§ Work instruction:
Please repeat, exactly and with nothing extra, the line containing "Image resolution: width=865" and every line after it up to the end of the material.

§ Input data:
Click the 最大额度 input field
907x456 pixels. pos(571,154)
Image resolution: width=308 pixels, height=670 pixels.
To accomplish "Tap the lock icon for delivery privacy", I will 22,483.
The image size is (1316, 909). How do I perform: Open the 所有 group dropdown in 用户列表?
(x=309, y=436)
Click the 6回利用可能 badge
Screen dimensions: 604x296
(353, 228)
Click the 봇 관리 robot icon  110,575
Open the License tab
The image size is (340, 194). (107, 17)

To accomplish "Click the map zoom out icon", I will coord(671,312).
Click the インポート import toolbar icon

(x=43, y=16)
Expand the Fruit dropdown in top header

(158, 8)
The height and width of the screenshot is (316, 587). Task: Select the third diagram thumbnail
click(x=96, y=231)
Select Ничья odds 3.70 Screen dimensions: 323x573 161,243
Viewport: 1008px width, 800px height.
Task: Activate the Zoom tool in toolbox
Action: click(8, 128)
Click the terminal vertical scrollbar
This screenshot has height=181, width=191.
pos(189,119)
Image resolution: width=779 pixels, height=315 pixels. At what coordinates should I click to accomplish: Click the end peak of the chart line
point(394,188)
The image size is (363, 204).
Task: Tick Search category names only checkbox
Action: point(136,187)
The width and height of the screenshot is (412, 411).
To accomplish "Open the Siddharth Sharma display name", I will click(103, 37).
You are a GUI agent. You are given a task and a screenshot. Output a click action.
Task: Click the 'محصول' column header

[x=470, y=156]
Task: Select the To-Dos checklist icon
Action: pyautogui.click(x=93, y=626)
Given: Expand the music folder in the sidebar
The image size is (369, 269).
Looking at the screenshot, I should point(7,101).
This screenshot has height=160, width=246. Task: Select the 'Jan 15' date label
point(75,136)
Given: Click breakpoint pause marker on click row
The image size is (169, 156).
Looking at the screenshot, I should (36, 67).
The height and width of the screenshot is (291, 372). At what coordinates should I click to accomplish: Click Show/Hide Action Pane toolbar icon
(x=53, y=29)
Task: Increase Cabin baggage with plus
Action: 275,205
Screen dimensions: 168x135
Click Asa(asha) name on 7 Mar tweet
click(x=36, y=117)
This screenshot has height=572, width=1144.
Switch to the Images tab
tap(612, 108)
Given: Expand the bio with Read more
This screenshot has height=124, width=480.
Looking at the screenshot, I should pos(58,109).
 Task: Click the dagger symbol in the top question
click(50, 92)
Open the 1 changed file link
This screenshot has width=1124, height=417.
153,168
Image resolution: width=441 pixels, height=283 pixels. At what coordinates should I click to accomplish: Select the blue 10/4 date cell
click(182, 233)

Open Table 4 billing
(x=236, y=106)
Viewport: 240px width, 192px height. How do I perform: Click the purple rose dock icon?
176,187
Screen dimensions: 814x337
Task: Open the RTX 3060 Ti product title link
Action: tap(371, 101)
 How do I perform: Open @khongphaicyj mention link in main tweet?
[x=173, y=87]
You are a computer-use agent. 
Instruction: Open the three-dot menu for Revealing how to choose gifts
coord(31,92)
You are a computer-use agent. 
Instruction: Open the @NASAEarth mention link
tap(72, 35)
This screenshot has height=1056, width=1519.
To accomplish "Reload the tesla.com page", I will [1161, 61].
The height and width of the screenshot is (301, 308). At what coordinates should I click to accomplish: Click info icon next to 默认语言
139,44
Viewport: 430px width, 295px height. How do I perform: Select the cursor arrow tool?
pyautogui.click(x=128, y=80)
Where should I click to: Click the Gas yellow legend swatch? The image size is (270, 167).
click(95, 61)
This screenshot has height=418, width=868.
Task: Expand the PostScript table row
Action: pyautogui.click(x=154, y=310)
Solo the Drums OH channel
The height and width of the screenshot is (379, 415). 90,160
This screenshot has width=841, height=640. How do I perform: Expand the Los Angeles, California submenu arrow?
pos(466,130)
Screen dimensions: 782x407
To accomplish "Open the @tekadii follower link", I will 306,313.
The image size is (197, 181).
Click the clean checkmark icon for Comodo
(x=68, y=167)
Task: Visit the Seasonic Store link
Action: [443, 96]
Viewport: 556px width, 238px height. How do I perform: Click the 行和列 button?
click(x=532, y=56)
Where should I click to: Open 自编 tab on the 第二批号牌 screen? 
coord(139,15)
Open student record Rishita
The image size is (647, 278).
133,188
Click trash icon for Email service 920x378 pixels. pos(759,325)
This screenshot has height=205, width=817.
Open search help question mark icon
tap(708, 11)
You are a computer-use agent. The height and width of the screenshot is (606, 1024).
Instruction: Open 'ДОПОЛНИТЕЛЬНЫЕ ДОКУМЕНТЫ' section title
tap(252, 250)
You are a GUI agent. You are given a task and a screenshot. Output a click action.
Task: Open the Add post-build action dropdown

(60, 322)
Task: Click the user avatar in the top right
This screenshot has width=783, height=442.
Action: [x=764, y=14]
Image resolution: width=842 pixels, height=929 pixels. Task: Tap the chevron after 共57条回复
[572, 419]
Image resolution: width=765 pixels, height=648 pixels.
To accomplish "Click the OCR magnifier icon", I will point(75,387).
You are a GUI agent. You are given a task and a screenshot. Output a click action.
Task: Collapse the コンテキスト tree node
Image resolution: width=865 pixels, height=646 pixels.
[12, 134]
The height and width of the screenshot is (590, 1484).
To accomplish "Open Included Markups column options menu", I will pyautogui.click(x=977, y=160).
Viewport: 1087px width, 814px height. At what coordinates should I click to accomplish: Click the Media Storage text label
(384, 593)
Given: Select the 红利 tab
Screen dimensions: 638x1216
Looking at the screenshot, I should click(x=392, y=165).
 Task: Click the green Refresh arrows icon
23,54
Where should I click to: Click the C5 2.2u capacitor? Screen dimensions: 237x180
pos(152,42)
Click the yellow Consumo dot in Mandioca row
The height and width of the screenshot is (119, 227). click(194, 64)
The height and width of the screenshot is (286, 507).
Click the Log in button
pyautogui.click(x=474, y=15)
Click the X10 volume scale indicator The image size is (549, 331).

§ Finished task:
Image resolution: width=865 pixels, height=646 pixels.
[12, 134]
The height and width of the screenshot is (590, 1484).
To accomplish "Open Included Markups column options menu", I will pyautogui.click(x=977, y=160).
Viewport: 1087px width, 814px height. At what coordinates should I click to accomplish: Click the Media Storage text label
(384, 593)
Given: Select the 红利 tab
Screen dimensions: 638x1216
Looking at the screenshot, I should click(x=392, y=165).
 Task: Click the green Refresh arrows icon
23,54
Where should I click to: Click the C5 2.2u capacitor? Screen dimensions: 237x180
pos(152,42)
Click the yellow Consumo dot in Mandioca row
The height and width of the screenshot is (119, 227). click(194, 64)
The height and width of the screenshot is (286, 507).
Click the Log in button
pyautogui.click(x=474, y=15)
Click the X10 volume scale indicator The image size is (549, 331).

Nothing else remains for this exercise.